All Pets Veterinary Clinic


The thyroid gland is a paired gland located in the neck area of cats and dogs. It is
responsible for the secretion of a hormone called thyroxine. When the thyroid gland
excretes excessive amounts of thyroxine, a condition called hyperthyroidism occurs.
Currently, hyperthyroidism is the number one endocrine disease seen in cats. The
remainder of this article will discuss the occurrence, signs, diagnosis, and treatment
of hyperthyroidism.

Occurrence. Hyperthyroidism is generally a disease of middle aged or older cats.
The average age is 12, but cats have been diagnosed as hyperthyroid as young as 5-6
years and as old as 20 years. Hyperthyroidism occurs equally in male and female cats.

Signs. Cats with hyperthyroidism can show many signs. Some of them include:
weight loss despite an increased appetite, increased thirst, increased urination,
restlessness or hyperactivity, an increased heart rate, heart murmur, vomiting, diarrhea,
panting, muscle tremors, and poor hair coat. In addition, in most hyperthyroid cats,
an enlarged thyroid gland can be felt.

Diagnosis. A simple blood test to determine the amount of thyroid hormones being
secreted can confirm if a cat is suffering from hyperthyroidism. However, the blood
tests will not determine if one or both of the thyroid glands is/are causing the problem.
A test called a nuclear scan can be done to determine if the cat has a problem in
one or both of the thyroid glands. Knowing which gland(s) is/are affected becomes
important if surgery is going to be the method of treatment chosen. In addition to
thyroid hormone level determination, a complete blood count, chemistry panel,
urinalysis, and cardiac workup may also be done.

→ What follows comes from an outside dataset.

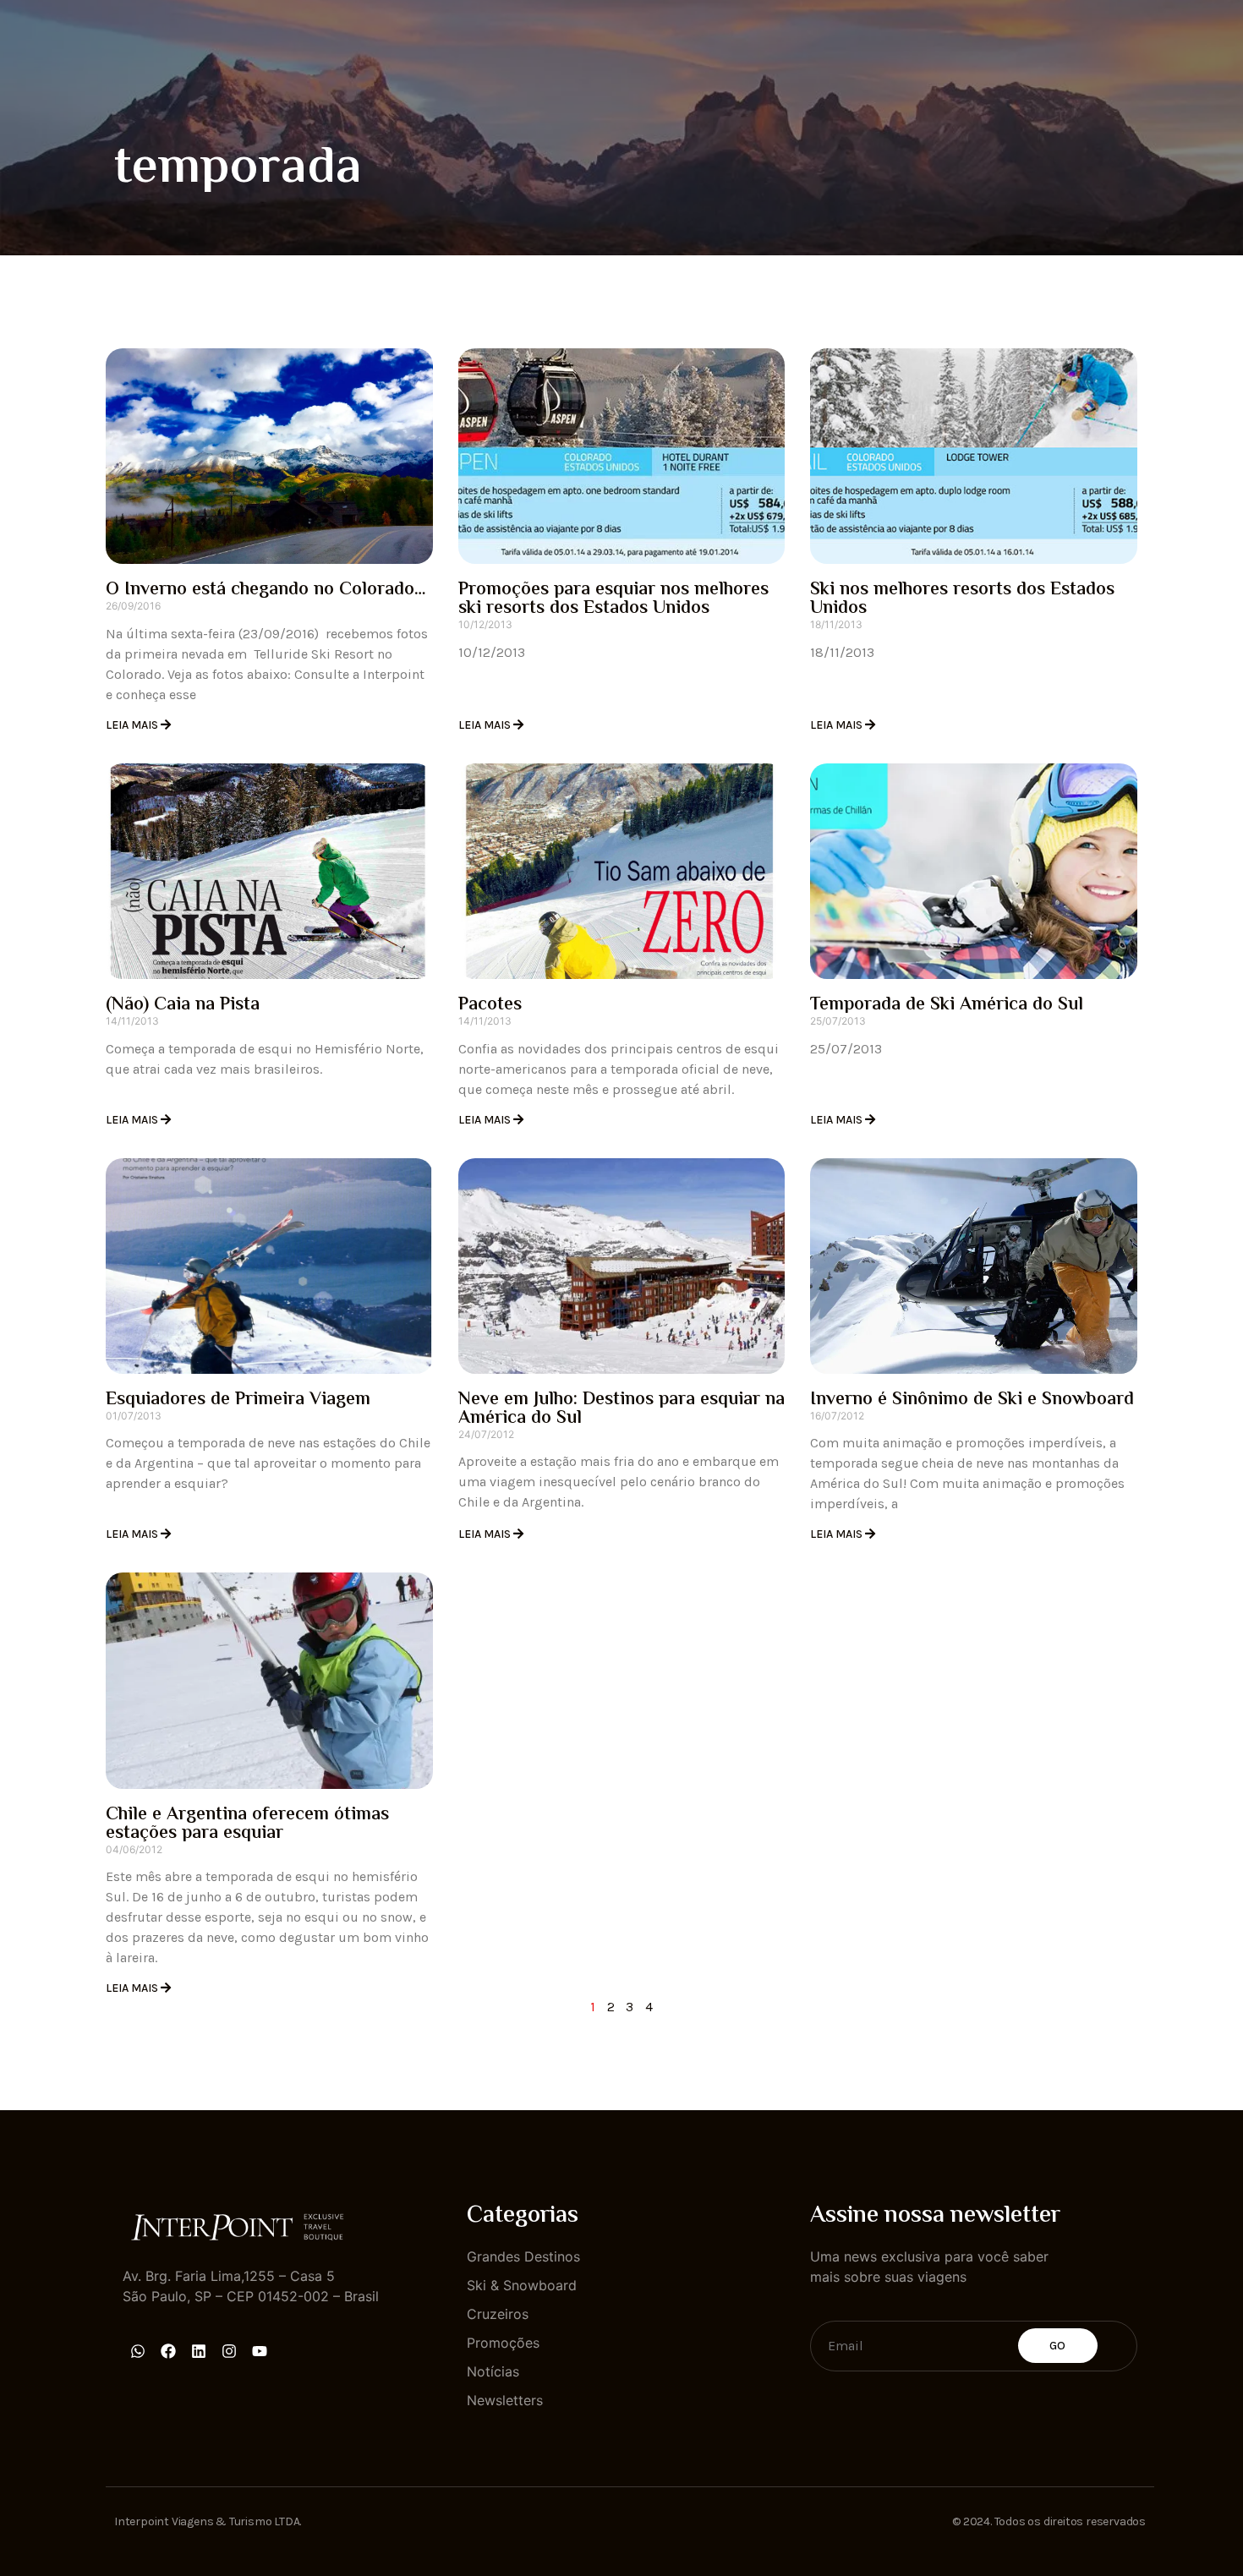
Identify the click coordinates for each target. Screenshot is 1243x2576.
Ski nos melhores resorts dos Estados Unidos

Treatment. Currently there are three methods of treatment for hyperthyroidism
in cats. Each has distinct advantages and disadvantages. First of all, is medical
management. An antithyroid drug called methimazole may be given to a hyperthyroid cat.
This drug will block the production of thyroid hormone and thus signs of disease will
be eliminated. This method of treatment is advantageous because it is easy and somewhat
inexpensive. However, medical management does not cure the disease, it simply keeps it
under control. Thus, the medication often needs to be given for the lifetime of the
cat. There is also the possibility of some side effects from the medication.

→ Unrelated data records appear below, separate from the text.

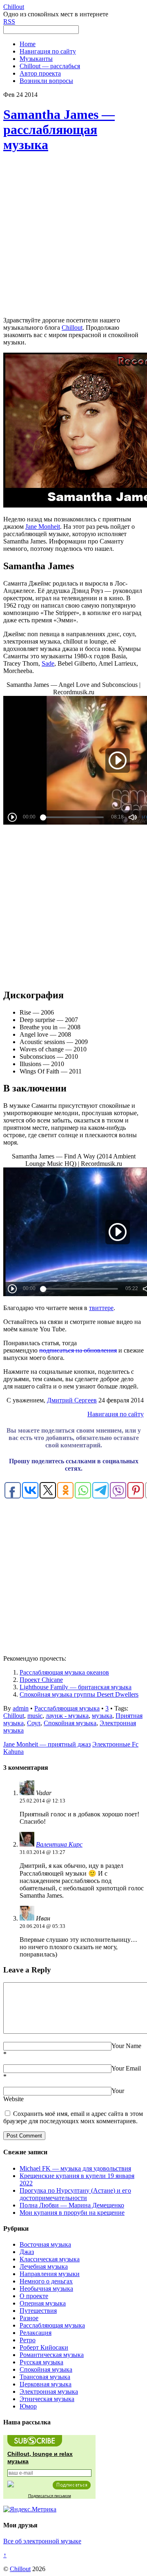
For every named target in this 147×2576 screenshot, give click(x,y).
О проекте (34, 2295)
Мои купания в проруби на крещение (72, 2212)
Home (28, 43)
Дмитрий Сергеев (72, 1400)
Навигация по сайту (48, 51)
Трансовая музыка (45, 2376)
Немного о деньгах (46, 2281)
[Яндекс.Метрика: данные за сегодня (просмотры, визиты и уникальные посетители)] (29, 2509)
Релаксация (35, 2332)
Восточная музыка (45, 2244)
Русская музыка (41, 2362)
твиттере (101, 1307)
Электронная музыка (49, 2391)
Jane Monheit (42, 526)
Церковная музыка (45, 2384)
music (34, 1715)
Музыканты (36, 58)
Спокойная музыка (70, 1723)
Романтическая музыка (52, 2354)
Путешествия (38, 2310)
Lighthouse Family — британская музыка (75, 1687)
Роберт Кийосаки (44, 2347)
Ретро (28, 2340)
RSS (9, 21)
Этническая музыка (47, 2398)
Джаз (27, 2251)
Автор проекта (40, 73)
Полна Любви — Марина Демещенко (72, 2205)
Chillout (72, 327)
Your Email (126, 2068)
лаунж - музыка (67, 1715)
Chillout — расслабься (50, 66)
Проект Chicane (41, 1679)
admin (21, 1708)
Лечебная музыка (44, 2266)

The second method of treatment is surgical. If the increased secretion of thyroid
hormone is due to a thyroid secreting tumor, the thyroid gland(s) can be removed.
The main disadvantages of surgical treatment include the risk of leaving behind some
abnormal thyroid tissue and thus having the disease reoccur, the risk of damaging the
parathyroid glands, glands that are found very close to the thyroid glands, and the
risk damaging nerves for the larynx. Also, there is an increased risk with anesthesia
since hyperthyroid cats are generally older cats.

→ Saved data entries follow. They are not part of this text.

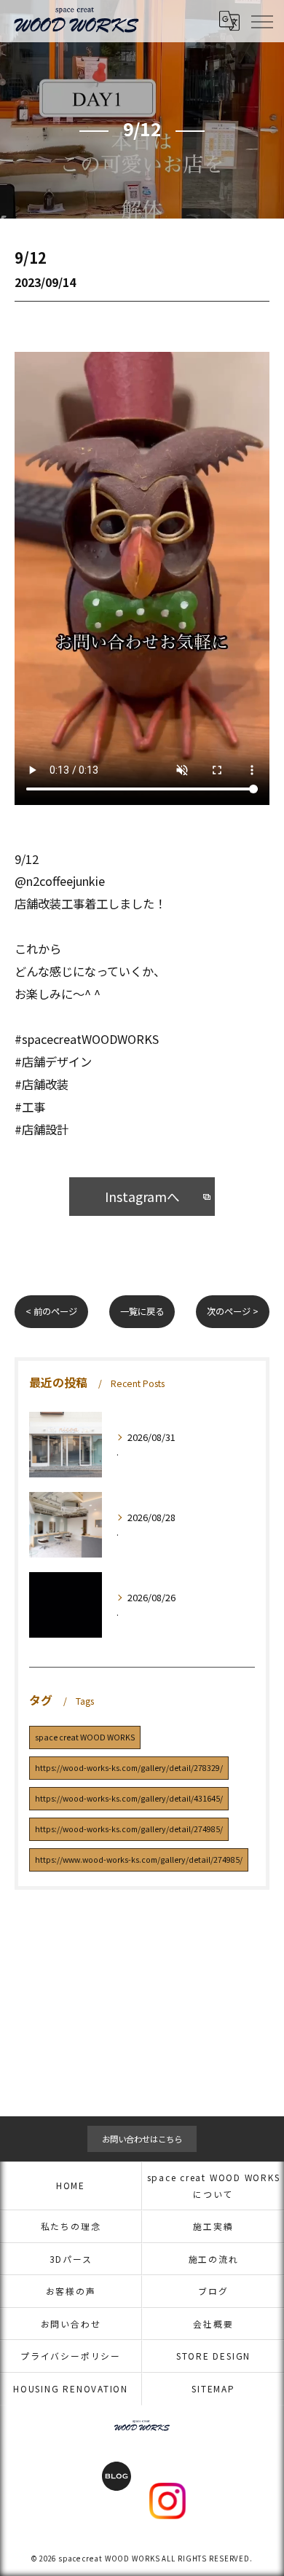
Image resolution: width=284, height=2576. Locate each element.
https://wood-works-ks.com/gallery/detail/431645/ (129, 1798)
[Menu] (261, 20)
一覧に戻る (142, 1311)
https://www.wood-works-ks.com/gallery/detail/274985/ (138, 1859)
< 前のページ (51, 1311)
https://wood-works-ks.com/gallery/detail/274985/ (129, 1828)
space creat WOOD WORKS (85, 1737)
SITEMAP (213, 2388)
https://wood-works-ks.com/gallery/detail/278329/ (129, 1767)
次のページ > (233, 1311)
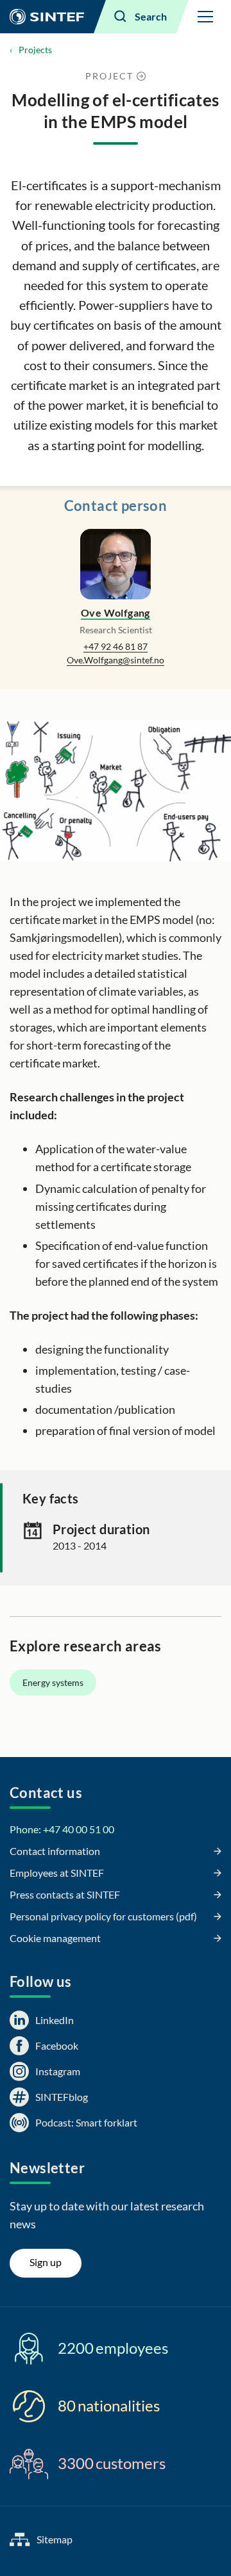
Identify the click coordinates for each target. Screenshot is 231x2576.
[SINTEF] (47, 16)
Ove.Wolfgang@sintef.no (115, 659)
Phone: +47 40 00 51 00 (62, 1829)
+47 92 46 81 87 (115, 646)
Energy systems (52, 1682)
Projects (35, 49)
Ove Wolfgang (115, 612)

The third method of treatment is radioactive iodine therapy. With this method,
radioactive iodine is injected into the catís veins. The iodine will selectively
concentrate in the thyroid gland. Thus the radiation will destroy the hyperactive
thyroid tissue. This method of treatment is currently considered the best option for
most hyperthyroid cats. The main advantages include no need to give daily medication
for the life of the cat, no risks of surgery, no chance of life threatening surgical
complications, and no risk from anesthesia. The major disadvantages from radioactive
treatment include cost and the necessity of isolating the animal at the treatment
facility until all of the radiation has cleared from the catís body (generally 1-2 weeks).

The information provided is for educational purposes only and is not
intended to take the place of your regular veterinarian. Please do not hesitate
to contact your regular veterinarian if you have questions regarding your pet.